CDSO, meanwhile, is not interested in expanding its own network operations beyond the south of Spain. “For the north [of Spain], we will support and distribute the SkyPilot products,” Duzant says. The company is already working with two Spanish operators, one in Galicia in the far northwest, and one in Valencia, midway up the Mediterranean coast. “There’s no better way of selling a product than knowing intimately how it works,” Duzant notes. “And we can bring customers to the south of Spain to show them how it works.”
That on its own may be enough of an inducement for northerners to work with CDSO. Two undisclosed Dutch operators are currently testing SkyPilot demo kits – two SkyConnectors and a SkyExtender. The Spanish operators, also not named, are apparently further along. Where CDSO will turn next in Europe, Duzant won’t say, but he has made it clear he doesn’t intend to stop at Spain and the Netherlands.
“We’re working on a plan right now,” he says. “But we’re waiting on the dual-band [SkyExtenders], waiting to finish the testing on them before we move ahead.”
It’s perhaps clearer where CDSO won’t try to sell the SkyPilot products. CDSO is not SkyPilot’s only foothold in Europe. One of the company’s first big successes was Telabria Wireless Networks in the UK. It also has WISPs in Germany. “We’re not competing with them at all,” Duzant emphasizes. “ We’re not selling in the UK or Germany or Austria.”
What’s left, then, for CDSO? Italy, France, Scandinavia? Or will one of the other European SkyPilot WISPs decide to do the same thing CDSO is doing and get in ahead of the Spanish company?

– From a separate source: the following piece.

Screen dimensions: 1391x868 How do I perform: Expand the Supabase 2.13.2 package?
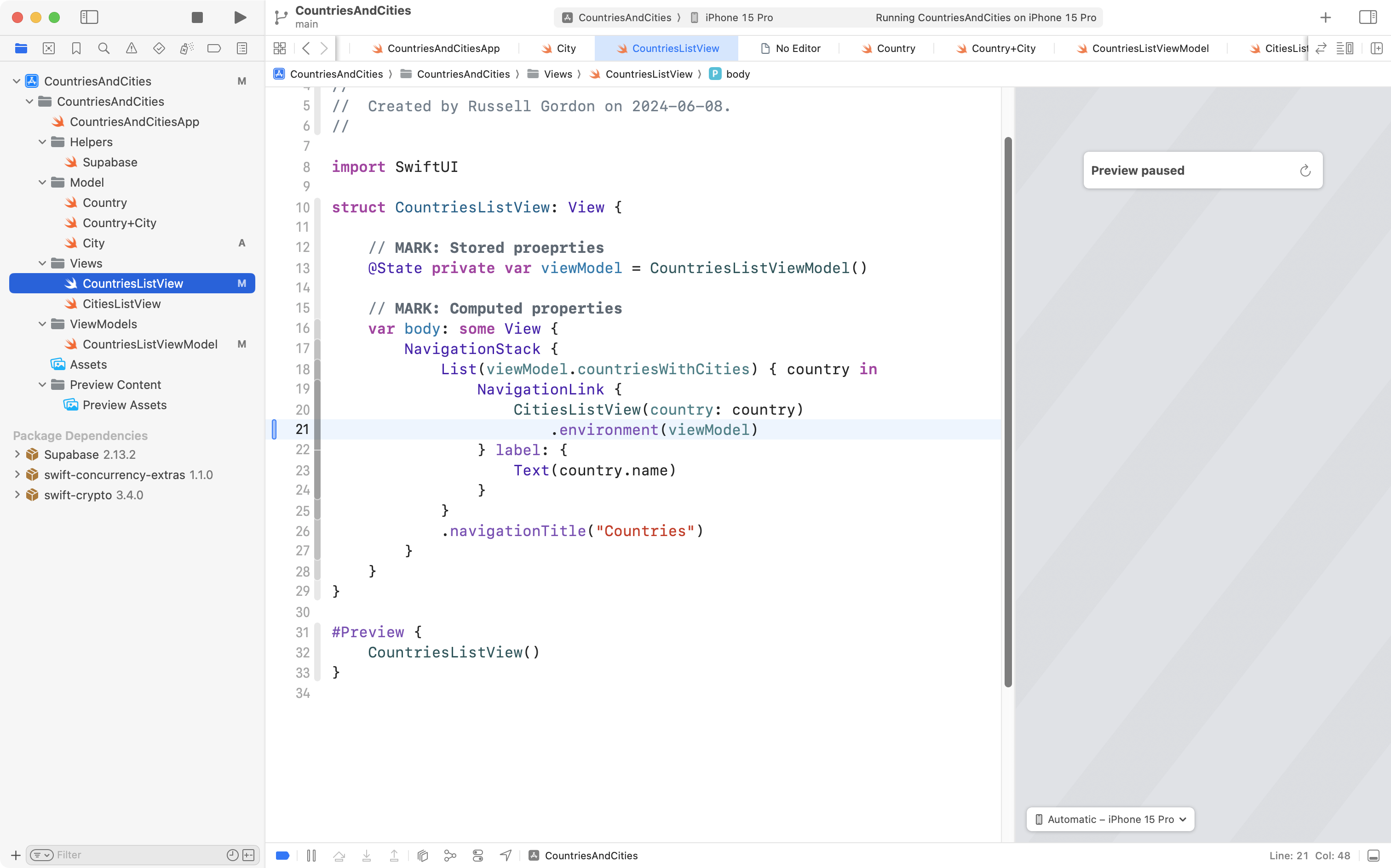pyautogui.click(x=17, y=454)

The more experienced WISP/distributors are, of course, the better for SkyPilot. It’s up against formidable competition. Yankee Group says the Wi-Fi mesh equipment market will be dominated in future by big players like Cisco, Nortel and Lucent, leaving little room for startups like SkyPilot. Furthermore, the big three have already partnered with or acquired independent mesh vendors. Except for co-pilots like CDSO, SkyPilot may be flying solo.